- The logo of GlaxoSmithKline
- Court: European Court of Justice
- Citations: (2009) C-513/06, [2006] ECR II-2969

Keywords
- Competition, collusion

= GlaxoSmithKline Services Unlimited v Commission =

Decision of the European Court of Justice

GlaxoSmithKline Services Unlimited v Commission (2009) C-513/06 is an EU competition law case, concerning the meaning of harm to "competition" under TFEU article 101.

==Facts==
GlaxoSmithKline put a clause in contracts with Spanish wholesalers requiring they did not export medicines to other Member States. National health authorities fix prices for medicines at different levels, and it wished to prevent wholesalers shipping cheap drugs from Spain to the UK. The Commission found that GSK's agreement had the object of restricting competition, given that the agreement served to partition the internal market. GSK appealed against the finding.

==Judgment==

===General Court===
The General Court held that the prevention of parallel trade was not enough to amount to a restriction of competition. It said that the objective of article 101 is to stop ‘reducing the welfare of the final consumer of the products in question.' The Commission must not only find a reduction of parallel trade, but also say why this damages competition.

===Court of Justice===
The Court of Justice overturned the General Court, and held that prevention of parallel imports was unlawful. The General Court had committed an error of law by holding that some effect on consumers was necessary. The unlawfulness of this activity had been established in Consten and Grundig. The Court said the following.
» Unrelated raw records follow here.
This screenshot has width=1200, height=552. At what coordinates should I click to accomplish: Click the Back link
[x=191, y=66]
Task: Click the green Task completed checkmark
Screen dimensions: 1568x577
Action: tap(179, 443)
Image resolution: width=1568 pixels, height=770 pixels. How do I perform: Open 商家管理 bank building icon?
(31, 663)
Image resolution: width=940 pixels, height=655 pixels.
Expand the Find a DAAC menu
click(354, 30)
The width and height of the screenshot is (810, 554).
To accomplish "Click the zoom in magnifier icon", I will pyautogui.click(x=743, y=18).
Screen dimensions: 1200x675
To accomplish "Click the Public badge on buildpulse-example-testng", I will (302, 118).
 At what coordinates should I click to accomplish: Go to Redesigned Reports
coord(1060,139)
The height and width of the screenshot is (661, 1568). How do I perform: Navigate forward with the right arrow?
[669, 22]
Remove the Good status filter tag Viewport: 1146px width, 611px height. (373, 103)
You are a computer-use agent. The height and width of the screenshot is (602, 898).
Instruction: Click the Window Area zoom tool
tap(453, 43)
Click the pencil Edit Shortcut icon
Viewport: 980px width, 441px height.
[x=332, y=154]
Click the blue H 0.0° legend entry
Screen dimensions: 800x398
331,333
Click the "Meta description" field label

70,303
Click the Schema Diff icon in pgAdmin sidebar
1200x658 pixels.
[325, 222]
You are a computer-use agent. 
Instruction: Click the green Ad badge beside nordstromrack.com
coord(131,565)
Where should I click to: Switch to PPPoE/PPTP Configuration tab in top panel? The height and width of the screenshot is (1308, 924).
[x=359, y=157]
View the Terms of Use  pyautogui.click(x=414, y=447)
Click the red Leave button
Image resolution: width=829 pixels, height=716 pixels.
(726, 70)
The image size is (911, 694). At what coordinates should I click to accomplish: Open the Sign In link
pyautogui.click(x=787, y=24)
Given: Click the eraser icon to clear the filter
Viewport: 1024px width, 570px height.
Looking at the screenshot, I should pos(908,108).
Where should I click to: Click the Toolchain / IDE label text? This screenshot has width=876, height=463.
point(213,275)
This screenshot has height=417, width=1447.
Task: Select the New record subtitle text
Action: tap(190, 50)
63. [...] it must be borne in mind that the Court has held that, like other competition rules laid down in the Treaty, Article 85 aims to protect not only the interests of competitors or of consumers, but also the structure of the market and, in so doing, competition as such. Consequently, for a finding that an agreement has an anti-competitive object, it is not necessary that final consumers be deprived of the advantages of effective competition in terms of supply or price.